GIVEN TASK 1
Reproduce the Supervalu article verbatim, beginning at the words "But it won’t" and ending after the words "strides that readily.".
GIVEN TASK 2
In the entries, rewrite the lines beginning at the line that contains "Where should I click to: Open" and ending after the line that contains "Action: point(86,93)", changing "Task" to "Instruction" and leaving everything else as it is. Return only those lines.

ARTICLE
But it won’t be easy. SVU’s neglect of its once strong regional banners has left scars. With the economy still shaky, more stores in every market with a greater divergence of styles and marketing, pricing and merchandising lacing consumer credibility, former highly profitable banners like Shoppers, Farm Fresh and Cub aren’t going to regain their strides that readily.

As for Save-A-Lot, that’s a potential wild card that the new Supervalu has chosen to hold on to, at least for now. Speculation that KKR was going to acquire the company’s extreme value division as part of this announcement just weren’t true. And for SVU/Symphony, despite S-A-L’s recently declining ID sales performance, there’s a lot of value there. Don’t be surprised if SVU sells its 1,300 store discount unit, but only if the right offer comes along.

And then comes the third leg of the stool – Supervalu’s independent retail division, which for years has performed solidly, only to be treated like a red-headed stepchild, especially under Herkert’s watch (I apologize to all red-headed stepchildren). Suddenly, independent retail becomes very important to the new Supervalu (about 48 percent of sales). Both outgoing CEO Wayne “Show Me the Money” Sales and incoming chief executive Sam Duncan acknowledged as much during a conference call with Supervalu’s existing independent retailers in which both executives said that the transaction costs would not cause fees to increase.

ENTRIES SHOWN
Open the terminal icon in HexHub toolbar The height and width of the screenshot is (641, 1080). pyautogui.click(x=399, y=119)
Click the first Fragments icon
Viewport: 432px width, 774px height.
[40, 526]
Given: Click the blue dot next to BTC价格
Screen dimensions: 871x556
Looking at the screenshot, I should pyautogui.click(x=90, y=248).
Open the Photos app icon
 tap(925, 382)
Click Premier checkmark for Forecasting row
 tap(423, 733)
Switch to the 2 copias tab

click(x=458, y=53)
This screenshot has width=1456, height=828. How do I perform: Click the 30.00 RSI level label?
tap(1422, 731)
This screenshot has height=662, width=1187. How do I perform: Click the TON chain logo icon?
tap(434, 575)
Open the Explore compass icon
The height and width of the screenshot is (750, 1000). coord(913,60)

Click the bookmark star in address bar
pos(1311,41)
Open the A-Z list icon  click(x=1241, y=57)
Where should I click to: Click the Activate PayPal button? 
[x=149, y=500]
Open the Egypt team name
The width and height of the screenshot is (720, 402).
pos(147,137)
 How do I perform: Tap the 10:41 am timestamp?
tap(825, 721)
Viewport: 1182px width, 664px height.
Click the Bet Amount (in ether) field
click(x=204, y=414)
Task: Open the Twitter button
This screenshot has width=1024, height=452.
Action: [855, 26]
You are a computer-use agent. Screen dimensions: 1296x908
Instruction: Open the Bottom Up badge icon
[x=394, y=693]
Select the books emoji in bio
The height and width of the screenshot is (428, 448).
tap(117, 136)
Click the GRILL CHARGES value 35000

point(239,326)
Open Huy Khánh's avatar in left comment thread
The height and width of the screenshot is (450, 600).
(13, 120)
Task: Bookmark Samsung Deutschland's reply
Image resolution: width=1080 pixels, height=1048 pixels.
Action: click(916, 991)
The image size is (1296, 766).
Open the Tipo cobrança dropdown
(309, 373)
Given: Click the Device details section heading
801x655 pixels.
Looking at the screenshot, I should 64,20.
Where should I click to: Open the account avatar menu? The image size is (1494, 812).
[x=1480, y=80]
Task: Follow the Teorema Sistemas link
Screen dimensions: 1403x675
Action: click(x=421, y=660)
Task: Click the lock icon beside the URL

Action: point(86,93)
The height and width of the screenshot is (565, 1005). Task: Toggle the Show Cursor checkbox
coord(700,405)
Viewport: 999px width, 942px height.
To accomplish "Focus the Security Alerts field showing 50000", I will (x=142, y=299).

EXPECTED OUTPUT 1
But it won’t be easy. SVU’s neglect of its once strong regional banners has left scars. With the economy still shaky, more stores in every market with a greater divergence of styles and marketing, pricing and merchandising lacing consumer credibility, former highly profitable banners like Shoppers, Farm Fresh and Cub aren’t going to regain their strides that readily.

EXPECTED OUTPUT 2
Where should I click to: Open the account avatar menu? The image size is (1494, 812).
[x=1480, y=80]
Instruction: Follow the Teorema Sistemas link
Screen dimensions: 1403x675
Action: click(x=421, y=660)
Instruction: Click the lock icon beside the URL

Action: point(86,93)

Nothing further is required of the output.